Text:
== Segment start ==

I Look to the ‘Peckers

Dear Ben Hughes [Manager, Marketing & Communications; Fayetteville Woodpeckers]:

Hello, old friend! I hope you have been well. It has been a while since we communicated, but Facebook told me not so long ago was the anniversary of my crew’s trip to Segra Stadium where we made your bartender in AEVEX Aerospace Lounge work, work, work. The stories are still being told about that night. I did find out recently that one of my buddies really thought his nachos were subpar, but did not tell me because the thought I would make a scene. However, I am not here to talk about the past, but to look to the future.

It seems some of the characters of last season’s narrative have moved on as Austin J. Schwartz [Vice President, Sales & Marketing; Fayetteville Woodpeckers] is chasing corporate sponsorships for the Minnesota Twins while Mark Zarthar is selling hockey sticks or something. And just like that, they were gone from our lives as it is the way of the minor leagues. At least they are not working in retail.

I did see that the Woodpeckers were one of the top organizations in terms of selling merchandise. I was a big part of that as I spent a small fortune in your teams store, but I must say I look smashing in that gear, so it was money well spent. However, due to the Astros’ cheating scandal, I really cannot wear the gear outside of the house without the fear of being pummeled by angry mobs wanting to bestow vengeance, which sharply deflates the ‘Pecker Pride. I would inquire to a retroactive discount, but I am a giver.

I still hold ties to the Carolina League these days as I have sort of become the unofficial advisor for the Myrtle Beach Pelicans. I was instrumental in helping Ryan Moore [General Manager] overcoming his grief in being denied yet another Golden Bobblehead, and I have become Hunter Horenstein’s [Director of Fan Engagement] mentor/life advisor, sort of like Obi-wan and Anikan. We are so tight they want to put a brick with my name on it in their stadium for a small price that we are still negotiating. I almost had convinced Hunter to carjack the Oscar Meyer Weinermobile in the early stages of COVID, but the specter of prison looms a bit larger in a pandemic. Currently, I am trying to get them to rebrand to the Myrtle Beach Horned Grebes, one of nature’s most most monogamous birds.

I see Fayetteville is getting its first Sheetz. As a minor league road warrior, I can tell you that is life changer. You probably do not realize how many flavors of Bugles there are out there, but they should all be on the Sheetz’ shelves (I hope that is the proper possessive of Sheetz). Same with Pringles.

== Segment end ==

Task instructions:
(a) Answer these questions about the letter to Ben Hughes.
(i) For which team is Austin J. Schwartz now chasing corporate sponsorships?
(ii) To what name does the letter writer want the Myrtle Beach Pelicans to rebrand?
(iii) Which store is Fayetteville getting for the first time?
(b) Resume the letter to Ben Hughes, picking up right after its final sentence.

Data extracts:
== Segment start ==

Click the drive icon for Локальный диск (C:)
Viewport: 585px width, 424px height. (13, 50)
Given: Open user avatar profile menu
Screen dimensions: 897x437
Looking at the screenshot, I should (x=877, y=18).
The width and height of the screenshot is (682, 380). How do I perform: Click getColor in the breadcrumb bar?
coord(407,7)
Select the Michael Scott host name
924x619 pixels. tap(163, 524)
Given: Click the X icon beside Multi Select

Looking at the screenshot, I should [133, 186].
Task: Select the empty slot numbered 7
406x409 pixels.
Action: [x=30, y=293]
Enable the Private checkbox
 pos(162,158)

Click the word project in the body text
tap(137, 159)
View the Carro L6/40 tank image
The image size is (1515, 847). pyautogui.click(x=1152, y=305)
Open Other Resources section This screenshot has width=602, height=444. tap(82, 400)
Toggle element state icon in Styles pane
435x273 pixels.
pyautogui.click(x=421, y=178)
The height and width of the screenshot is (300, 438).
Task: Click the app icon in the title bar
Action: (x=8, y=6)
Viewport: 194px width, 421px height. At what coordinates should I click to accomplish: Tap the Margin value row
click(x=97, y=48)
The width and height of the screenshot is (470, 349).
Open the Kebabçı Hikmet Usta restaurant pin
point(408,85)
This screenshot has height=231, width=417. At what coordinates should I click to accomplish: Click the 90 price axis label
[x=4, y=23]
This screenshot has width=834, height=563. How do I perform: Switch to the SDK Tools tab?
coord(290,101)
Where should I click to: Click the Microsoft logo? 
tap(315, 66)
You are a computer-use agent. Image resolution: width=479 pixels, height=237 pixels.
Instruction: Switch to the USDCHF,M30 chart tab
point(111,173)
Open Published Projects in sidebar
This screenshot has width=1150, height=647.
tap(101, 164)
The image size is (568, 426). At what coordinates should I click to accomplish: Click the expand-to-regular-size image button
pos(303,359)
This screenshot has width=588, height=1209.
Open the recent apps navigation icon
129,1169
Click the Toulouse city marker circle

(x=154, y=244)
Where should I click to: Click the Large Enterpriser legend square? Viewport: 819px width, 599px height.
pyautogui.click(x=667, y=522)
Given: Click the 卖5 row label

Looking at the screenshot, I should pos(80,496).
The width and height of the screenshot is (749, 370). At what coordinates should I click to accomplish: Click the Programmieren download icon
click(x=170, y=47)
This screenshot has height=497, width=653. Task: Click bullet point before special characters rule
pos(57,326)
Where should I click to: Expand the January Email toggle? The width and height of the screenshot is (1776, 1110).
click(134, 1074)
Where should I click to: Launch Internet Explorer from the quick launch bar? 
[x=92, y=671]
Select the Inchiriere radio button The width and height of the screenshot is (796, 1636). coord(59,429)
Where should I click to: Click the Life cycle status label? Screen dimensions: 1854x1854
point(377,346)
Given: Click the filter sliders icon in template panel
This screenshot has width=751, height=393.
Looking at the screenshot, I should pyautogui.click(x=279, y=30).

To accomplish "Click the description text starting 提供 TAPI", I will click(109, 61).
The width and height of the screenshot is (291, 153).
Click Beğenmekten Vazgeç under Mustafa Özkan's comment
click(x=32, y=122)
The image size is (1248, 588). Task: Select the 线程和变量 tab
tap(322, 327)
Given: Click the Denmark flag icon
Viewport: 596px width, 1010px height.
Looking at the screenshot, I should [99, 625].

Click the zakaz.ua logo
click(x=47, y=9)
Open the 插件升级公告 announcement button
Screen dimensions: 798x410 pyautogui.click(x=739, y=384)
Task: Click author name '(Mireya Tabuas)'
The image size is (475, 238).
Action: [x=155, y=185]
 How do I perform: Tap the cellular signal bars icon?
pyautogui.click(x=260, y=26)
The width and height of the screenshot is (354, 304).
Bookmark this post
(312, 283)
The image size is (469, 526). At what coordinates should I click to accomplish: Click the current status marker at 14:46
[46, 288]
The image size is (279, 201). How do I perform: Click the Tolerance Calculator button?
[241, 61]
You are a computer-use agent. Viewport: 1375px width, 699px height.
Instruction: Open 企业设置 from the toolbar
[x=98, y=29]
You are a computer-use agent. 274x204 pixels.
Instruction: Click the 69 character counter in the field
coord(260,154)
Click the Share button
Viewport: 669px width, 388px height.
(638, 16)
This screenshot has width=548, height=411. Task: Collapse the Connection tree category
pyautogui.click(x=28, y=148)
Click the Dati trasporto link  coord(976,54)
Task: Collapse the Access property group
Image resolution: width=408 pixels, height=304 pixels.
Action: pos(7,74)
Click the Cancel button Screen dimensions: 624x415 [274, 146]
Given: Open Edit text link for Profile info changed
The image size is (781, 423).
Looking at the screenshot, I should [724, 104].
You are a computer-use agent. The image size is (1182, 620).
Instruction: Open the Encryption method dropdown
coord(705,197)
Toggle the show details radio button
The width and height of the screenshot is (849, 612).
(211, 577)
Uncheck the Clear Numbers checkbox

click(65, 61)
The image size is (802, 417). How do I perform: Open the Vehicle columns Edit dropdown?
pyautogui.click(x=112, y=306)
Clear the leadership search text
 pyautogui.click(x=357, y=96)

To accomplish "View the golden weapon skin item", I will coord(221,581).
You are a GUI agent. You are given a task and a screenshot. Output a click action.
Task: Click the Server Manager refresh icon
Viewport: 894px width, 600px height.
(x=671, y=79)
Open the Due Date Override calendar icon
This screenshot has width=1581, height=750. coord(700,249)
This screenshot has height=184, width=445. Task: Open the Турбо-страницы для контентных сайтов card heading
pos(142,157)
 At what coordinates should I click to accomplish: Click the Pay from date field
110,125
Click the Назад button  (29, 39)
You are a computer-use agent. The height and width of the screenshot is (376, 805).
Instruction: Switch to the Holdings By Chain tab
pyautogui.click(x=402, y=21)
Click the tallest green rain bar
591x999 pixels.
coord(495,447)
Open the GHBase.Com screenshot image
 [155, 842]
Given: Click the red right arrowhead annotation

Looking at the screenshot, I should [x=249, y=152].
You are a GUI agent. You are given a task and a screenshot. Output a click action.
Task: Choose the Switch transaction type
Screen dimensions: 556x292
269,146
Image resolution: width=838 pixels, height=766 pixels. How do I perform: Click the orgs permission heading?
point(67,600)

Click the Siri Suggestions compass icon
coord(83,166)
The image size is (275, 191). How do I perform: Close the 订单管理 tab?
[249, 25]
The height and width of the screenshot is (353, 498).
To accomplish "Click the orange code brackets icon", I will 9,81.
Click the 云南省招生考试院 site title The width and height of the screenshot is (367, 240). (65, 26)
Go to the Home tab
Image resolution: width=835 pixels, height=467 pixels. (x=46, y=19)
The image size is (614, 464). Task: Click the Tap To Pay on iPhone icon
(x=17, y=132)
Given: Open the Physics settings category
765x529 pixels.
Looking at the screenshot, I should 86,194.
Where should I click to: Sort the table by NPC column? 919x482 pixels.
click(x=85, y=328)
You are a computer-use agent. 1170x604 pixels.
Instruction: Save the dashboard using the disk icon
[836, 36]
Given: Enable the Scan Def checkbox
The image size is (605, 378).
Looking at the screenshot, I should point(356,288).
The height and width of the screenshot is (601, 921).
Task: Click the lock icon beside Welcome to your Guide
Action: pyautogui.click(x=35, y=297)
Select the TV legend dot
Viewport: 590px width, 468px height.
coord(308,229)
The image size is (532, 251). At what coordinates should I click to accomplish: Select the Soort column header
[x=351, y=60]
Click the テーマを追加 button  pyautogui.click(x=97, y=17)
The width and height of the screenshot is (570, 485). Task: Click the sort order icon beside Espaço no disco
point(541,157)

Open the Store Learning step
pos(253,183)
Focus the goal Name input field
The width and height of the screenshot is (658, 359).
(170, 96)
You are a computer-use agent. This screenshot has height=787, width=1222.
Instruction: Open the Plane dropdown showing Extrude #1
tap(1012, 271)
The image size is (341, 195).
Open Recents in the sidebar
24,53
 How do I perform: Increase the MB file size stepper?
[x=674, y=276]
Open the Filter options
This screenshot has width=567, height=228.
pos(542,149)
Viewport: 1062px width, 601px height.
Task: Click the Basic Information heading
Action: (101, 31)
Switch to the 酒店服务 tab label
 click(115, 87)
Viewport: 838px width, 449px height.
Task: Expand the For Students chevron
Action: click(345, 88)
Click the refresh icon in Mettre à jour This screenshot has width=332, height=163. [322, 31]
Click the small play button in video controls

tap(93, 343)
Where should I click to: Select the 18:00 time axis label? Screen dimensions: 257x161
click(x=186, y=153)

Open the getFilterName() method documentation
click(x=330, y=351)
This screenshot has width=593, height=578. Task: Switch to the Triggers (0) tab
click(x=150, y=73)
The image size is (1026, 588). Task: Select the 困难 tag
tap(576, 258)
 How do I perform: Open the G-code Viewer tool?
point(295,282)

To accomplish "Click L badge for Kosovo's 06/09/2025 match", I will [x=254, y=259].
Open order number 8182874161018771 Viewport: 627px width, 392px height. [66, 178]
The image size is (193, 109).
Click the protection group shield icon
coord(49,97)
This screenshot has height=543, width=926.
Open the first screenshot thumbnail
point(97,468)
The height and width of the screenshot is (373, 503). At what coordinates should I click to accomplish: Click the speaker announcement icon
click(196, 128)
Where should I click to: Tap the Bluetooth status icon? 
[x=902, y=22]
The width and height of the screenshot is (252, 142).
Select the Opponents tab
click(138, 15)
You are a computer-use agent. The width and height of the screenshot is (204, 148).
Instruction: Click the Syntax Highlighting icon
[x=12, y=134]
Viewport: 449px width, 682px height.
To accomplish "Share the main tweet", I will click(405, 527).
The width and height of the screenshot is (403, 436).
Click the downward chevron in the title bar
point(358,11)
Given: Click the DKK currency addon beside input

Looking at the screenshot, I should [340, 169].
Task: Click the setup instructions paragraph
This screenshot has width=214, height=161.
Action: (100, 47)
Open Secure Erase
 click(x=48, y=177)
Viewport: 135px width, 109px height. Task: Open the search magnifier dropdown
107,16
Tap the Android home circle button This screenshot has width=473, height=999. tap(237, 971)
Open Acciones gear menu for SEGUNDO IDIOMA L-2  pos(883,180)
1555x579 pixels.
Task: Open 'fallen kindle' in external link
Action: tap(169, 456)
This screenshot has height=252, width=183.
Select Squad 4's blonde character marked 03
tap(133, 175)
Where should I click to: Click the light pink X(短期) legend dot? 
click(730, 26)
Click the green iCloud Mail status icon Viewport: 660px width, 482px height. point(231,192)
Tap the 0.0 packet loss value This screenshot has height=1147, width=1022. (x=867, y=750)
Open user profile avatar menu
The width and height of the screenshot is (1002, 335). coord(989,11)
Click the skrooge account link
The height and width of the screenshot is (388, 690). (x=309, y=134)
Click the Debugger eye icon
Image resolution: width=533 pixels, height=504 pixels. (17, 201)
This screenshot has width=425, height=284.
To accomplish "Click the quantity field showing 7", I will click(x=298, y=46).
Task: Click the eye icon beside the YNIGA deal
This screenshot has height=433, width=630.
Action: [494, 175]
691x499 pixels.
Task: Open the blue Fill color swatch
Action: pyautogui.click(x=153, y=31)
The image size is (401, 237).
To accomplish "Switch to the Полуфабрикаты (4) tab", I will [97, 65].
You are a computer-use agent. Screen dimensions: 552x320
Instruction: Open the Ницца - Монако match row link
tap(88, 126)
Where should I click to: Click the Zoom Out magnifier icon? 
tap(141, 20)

== Segment end ==

Responses per task:
(a)
(i) The Minnesota Twins.
(ii) The Myrtle Beach Horned Grebes.
(iii) Sheetz.

(b)
Since Austin and Mark have flown the coop (see the bird connection there?), have you heard who is going to fill the void. I was thinking about throwing my hat in the ring and applying for Austin’s previous position, but I am not sure if upper management thinks I am vice president material, plus they never were really behind the “Fear the Wood! Respect the Peckers!” slogan. Still, as you know I would be a valuable asset to the ‘Peckers going forward, plus Ryan and Hunter would shit their pants if I worked for the competition.

I am sure you have seen the cutouts of fans populating Major League parks? Why not open that up to Segra Stadium? Charge fans a much smaller fee to have their cutouts, and then have someone walk through the stands each day for live updates on the internet. This will certainly help your brand endure in these trying times. Bunker can pose by the cutouts, and fans will repost their image on social media. Suddenly, the ‘Peckers will be spreading like wildfire. I am sure there is a good graphic design establishment in town that could to this cheap. Maybe you could get a crew to launch hot dogs and t-shirts ate the cutouts. Keep them up through the holidays and string some lights on them. Maybe put some gifts at the cutouts’ feet. Ho Ho Ho! It is a ‘Pecker Christmas!

Anyway, I must run as it is cocktail hour, and MLB.tv is calling. Stay in touch, and remember a cutout of Bads85 behind home plate brings life to a stadium.

Your friend in baseball,


PS: Do you know who has been suspiciously quiet during the pandemic? Mimes.